----- GIVEN RECORDS

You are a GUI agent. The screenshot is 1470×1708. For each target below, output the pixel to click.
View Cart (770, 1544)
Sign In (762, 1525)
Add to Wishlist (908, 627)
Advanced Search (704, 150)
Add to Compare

----------

■ REQUIRED WORK:
Return the records above verbatim, in their entirety.

■ OUTPUT FOR THIS TASK:
You are a GUI agent. The screenshot is 1470×1708. For each target below, output the pixel to click.
View Cart (770, 1544)
Sign In (762, 1525)
Add to Wishlist (908, 627)
Advanced Search (704, 150)
Add to Compare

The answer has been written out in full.